En 1924, à l’occasion de sa
promotion au grade de chevalier de la Légion d’honneur, l’Université, les
collègues et amis de Vuillemin, demandent au peintre et portraitiste lorrain Emile
Friant de réaliser son portrait. Un original de
celui-ci est présent dans la salle de réunion
n°1 (salle Kissel). De nombreuses
reproductions en ont été publiées dans
divers ouvrages.
Emile
Friant : Portrait de Jean-Paul
Vuillemin
Musée de la Faculté de médecine
Vuillemin apparaît plus âgé que sur le tableau. Il a 63 ans. Il est
visible en totalité, assis dans un fauteuil dans lequel il se tient légèrement
voûté.

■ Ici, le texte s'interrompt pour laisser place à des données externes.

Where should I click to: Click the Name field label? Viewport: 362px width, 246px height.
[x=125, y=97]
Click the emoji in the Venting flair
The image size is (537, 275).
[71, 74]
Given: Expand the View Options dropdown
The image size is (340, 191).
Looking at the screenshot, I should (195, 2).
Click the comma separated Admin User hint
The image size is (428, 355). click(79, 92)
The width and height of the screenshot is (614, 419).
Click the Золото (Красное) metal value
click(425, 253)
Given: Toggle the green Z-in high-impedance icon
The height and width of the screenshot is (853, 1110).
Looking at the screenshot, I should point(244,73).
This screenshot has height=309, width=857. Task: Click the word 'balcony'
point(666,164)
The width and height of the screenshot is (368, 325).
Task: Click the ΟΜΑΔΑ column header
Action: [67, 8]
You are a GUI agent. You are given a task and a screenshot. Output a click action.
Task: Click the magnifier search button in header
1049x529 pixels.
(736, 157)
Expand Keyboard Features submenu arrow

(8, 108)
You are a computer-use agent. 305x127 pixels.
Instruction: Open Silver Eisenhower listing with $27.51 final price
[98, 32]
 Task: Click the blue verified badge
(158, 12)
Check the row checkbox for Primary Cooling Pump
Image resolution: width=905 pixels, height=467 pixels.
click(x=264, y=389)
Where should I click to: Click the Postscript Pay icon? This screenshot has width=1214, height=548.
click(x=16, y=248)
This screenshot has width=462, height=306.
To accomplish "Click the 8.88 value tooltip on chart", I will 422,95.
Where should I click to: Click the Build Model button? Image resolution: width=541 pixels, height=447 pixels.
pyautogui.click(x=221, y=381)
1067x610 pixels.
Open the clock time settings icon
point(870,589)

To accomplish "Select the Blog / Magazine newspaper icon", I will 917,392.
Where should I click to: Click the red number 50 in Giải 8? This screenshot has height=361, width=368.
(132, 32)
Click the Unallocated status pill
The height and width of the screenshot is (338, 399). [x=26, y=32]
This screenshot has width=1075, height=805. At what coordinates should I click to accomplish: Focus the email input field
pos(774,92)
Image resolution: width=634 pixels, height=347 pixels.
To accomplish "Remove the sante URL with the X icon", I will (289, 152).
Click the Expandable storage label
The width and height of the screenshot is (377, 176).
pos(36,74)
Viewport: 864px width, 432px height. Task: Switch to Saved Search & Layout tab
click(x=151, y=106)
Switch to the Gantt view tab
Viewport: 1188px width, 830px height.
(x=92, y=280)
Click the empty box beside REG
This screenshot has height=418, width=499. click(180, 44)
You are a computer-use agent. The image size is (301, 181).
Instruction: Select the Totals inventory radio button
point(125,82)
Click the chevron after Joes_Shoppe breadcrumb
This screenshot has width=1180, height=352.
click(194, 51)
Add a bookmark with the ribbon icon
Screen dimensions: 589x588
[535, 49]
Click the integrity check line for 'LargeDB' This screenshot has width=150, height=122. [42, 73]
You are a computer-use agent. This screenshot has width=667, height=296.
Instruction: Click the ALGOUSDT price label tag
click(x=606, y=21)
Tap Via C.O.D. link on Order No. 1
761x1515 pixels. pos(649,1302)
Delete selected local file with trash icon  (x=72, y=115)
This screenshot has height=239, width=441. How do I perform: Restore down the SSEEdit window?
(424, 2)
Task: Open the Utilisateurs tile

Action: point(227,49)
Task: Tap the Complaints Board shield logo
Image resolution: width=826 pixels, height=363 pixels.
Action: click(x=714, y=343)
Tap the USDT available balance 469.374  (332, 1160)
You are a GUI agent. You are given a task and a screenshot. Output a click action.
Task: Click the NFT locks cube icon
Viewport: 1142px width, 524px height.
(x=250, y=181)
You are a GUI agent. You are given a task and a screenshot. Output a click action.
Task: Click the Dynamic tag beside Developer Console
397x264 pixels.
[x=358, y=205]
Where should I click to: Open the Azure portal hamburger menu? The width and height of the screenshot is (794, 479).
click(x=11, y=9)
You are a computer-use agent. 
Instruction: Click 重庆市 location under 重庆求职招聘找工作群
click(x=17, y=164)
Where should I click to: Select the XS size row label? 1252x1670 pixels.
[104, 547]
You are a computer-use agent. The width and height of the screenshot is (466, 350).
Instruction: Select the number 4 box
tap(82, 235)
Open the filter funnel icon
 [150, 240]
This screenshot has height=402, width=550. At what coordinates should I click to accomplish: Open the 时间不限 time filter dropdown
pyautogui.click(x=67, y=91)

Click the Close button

En costume de ville, celui-ci est déformé par un certain embonpoint. Il
a les bras écartés, reposant sur les accoudoirs, les mains sont posées sur les
cuisses, la droite presque fermée, la gauche avec les doigts étendus. Le visage
est bienveillant, avec une barbe et une moustache fournies.
Le regard est franc, dirigé sur l’artiste. Le front bombé paraît d’autant plus
vaste que la chevelure est réduite.
L’œuvre est un dessin au crayon, encadré avec un passe-partout sur lequel des traits dorés en lavis ont été dessinés pour donner un effet de profondeur. Le cadre lui-même est en bois doré, mouluré, de 30x40 cm.
Emile Friant (1863-1932) est né à Dieuze. Il appartient à l’Ecole
de Nancy, dont il fut, très jeune, un des membres du comité directeur. Il
débute précocement des études de
peinture à l’Ecole des Beaux-Arts de Nancy, avant de partir pour Paris. Il est
l’élève de Cabanel et bénéficie des conseils de Bastien-Lepage. Il obtient un
second prix de Rome à l’âge de 20 ans.
Il est considéré comme un naturaliste,
en particulier dans son activité de portraitiste. Lui-même se réclamait
d’Ingres. Certains lui ont reproché de vouloir imiter la photographie
naissante, qui d’ailleurs le passionnait. Il a réalisé de grandes œuvres dont
certaines sont visibles au musée des Beaux-Arts de Nancy : Un étudiant, La Toussaint, La douleur, Les
amoureux, Portrait d’Albert Jasson. L’hôtel de
ville lui doit aussi une œuvre, Les jours
heureux, exposée dans la salle du conseil.